* [Excerpt to read]:
┄┄┄┄┄┄┄┄┄┄

SNAPP & ASSOCIATES INSURANCE SERVICES, INC., Plaintiff and Appellant, v. MALCOLM BRUCE BURLINGAME ROBERTSON et al., Defendants and Respondents.

No. D036202.

Decided: February 01, 2002

 Gastone Bebi, La Mesa, and John A. Mitchell, Palo Alto, for Plaintiff and Appellant. Gentes & Garcia and Eulalio J. Garcia, San Diego, for Defendants and Respondents.

Plaintiff Snapp & Associates Insurance Services, Inc. (Snapp), appeals a judgment in favor of defendants Malcolm Bruce Burlingame Robertson and Robertson Rock Insurance Agency (together Robertson) entered after the trial court determined in a bifurcated trial that its action for conversion and related counts is time-barred.   Snapp contends it raised triable issues of fact regarding when it knew or should have known of potential claims against Robertson, and the statutes of limitations were tolled by Robertson's fraudulent concealment of facts giving rise to claims against him.   We affirm the judgment.


In September 1992 Snapp hired Timothy R. Gwin to sell insurance for Snapp, an insurance broker.   Under a written agreement, Snapp asserted ownership of 232 client accounts that Timothy R. Gwin brought with him from his previous business, TRG Insurance Agency (the TRG accounts).

In February 1993 Snapp learned that Gwin had deposited commissions earned on the TRG accounts into his own bank account.   After Snapp confronted Gwin, he absconded with the TRG account files.   Snapp terminated Gwin's employment on March 1, 1993, after which he was unable to place insurance without going through another broker.   Snapp immediately  began receiving notices that Robertson was acting as broker of record for Gwin on some of the TRG accounts.

In March 1993 Snapp sued Gwin for recovery of the TRG account files and damages.   In May 1993 Snapp obtained a preliminary injunction prohibiting Gwin from doing business with any clients he obtained while employed by Snapp.   However, in exchange for obtaining an $80,000 bond, Gwin was allowed to retain and service the TRG accounts pending resolution of the case.

On May 20, 1993, Snapp's counsel sent Robertson a letter advising him of the Gwin action and demanding that he “cease and desist from using any information or material provided by ․ Gwin, if any, which is the subject of the enclosed Preliminary Injunction.”   In response, Robertson agreed to “comply with the injunction” and requested a list of the TRG accounts Gwin was allowed to continue servicing.   Snapp provided Robertson with the list.

In January or February 1994 Gwin discontinued business and moved to Belize.   In its case against Gwin, Snapp subpoenaed Robertson to appear for deposition and produce documents relevant to the disposition of the TRG accounts.   On August 16, 1994, Snapp's counsel, Robert Zickert, signed a declaration in response to Robertson's objection to the subpoena duces tecum.   Zickert wrote:  “SNAPP, based on information obtained in the insurance industry, learned that [Gwin] ‘associated’ with [Robertson] and may have in fact sold or relinquished his ‘Book of Business' to ․ Robertson.”

Snapp took Robertson's deposition in September 1994.   He produced a June 1993 contract between him and Gwin under which they would share commissions on business Gwin generated.   Robertson testified that in late 1993 he offered to purchase Gwin's “book of business” for “a percentage of the renewing commissions,” but a purchase was never finalized.   Robertson denied having possession of the TRG account files, but admitted he continued doing business with some of Gwin's clients after he moved to Belize.   Robertson testified he paid Gwin less than $500 in commissions in 1993 and between $500 and $1,000 in commissions in 1994.

┄┄┄┄┄┄┄┄┄┄

* [Dataset extract]:
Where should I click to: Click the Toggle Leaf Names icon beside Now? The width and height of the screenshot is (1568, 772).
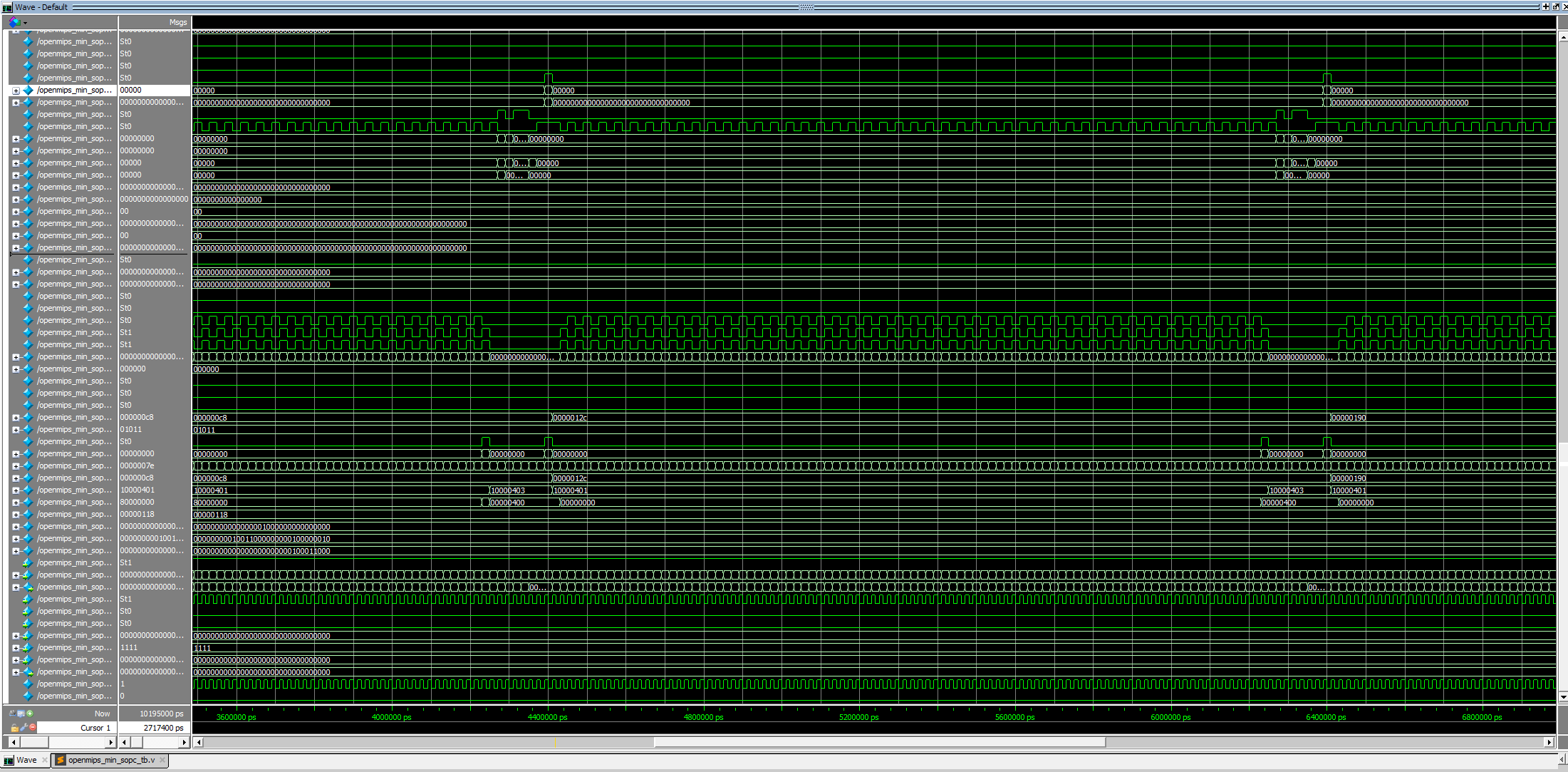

┄┄┄┄┄┄┄┄┄┄

* [Short exercise]: Extend the court opinion in Snapp's appeal against Robertson, starting after its final sentence.

* [The response]:
Gwin corroborated in his deposition that he did not sell the TRG accounts to Robertson.   Gwin testified he “just ceased business” and stored the TRG files in Robertson's garage.   Gwin denied receiving any payments on the TRG accounts after January 1994.

Snapp's case against Gwin was subject to binding arbitration.   In October 1995 the arbitrator found that Gwin defrauded Snapp, wrongfully converted  the TRG accounts and misappropriated commissions.   The arbitrator awarded Snapp $327,452 and $93,500 in compensatory and punitive damages, respectively, along with attorney fees and costs.   The trial court confirmed the award.   Snapp recovered $85,000 of the judgment, presumably on the bond, but further collection efforts were thwarted or delayed by Gwin's bankruptcy proceeding.

In August 1997 the bankruptcy trustee's attorney deposed Gwin. Unlike previously, Gwin testified that he and Robertson entered into a written agreement in February 1994 for Robertson's purchase of the TRG accounts “for $1,500 per month for one year.”   The trustee discovered documents showing that Robertson paid Gwin $1,500 per month and also paid him “$11,500 for ‘physical assets' ” in December 1993.   The bankruptcy court revoked Gwin's discharge and referred him for criminal prosecution.

On August 21, 1997, Snapp filed a complaint against Robertson.   The first amended complaint included causes of action for:  (1) conversion;  (2) misappropriation of trade secrets in violation of the Uniform Trade Secrets Act (UTSA) (Civ.Code, § 3426.1);  (3) fraudulent transfer in violation of the Uniform Fraudulent Transfer Act (UFTA) (Civ.Code, § 3439.01);  (4) unfair competition (Bus. & Prof.Code, § 17200);  (5) interference with contract;  (6) intentional interference with economic advantage;  and (7) fraudulent concealment.1

In a bifurcated trial, the court determined Snapp's action is time-barred because the longest applicable statute of limitations is four years, and it had actual or constructive knowledge no later than May 1993 of a potential cause of action against Robertson related to the TRG accounts.   Judgment was entered for Robertson on May 3, 2000.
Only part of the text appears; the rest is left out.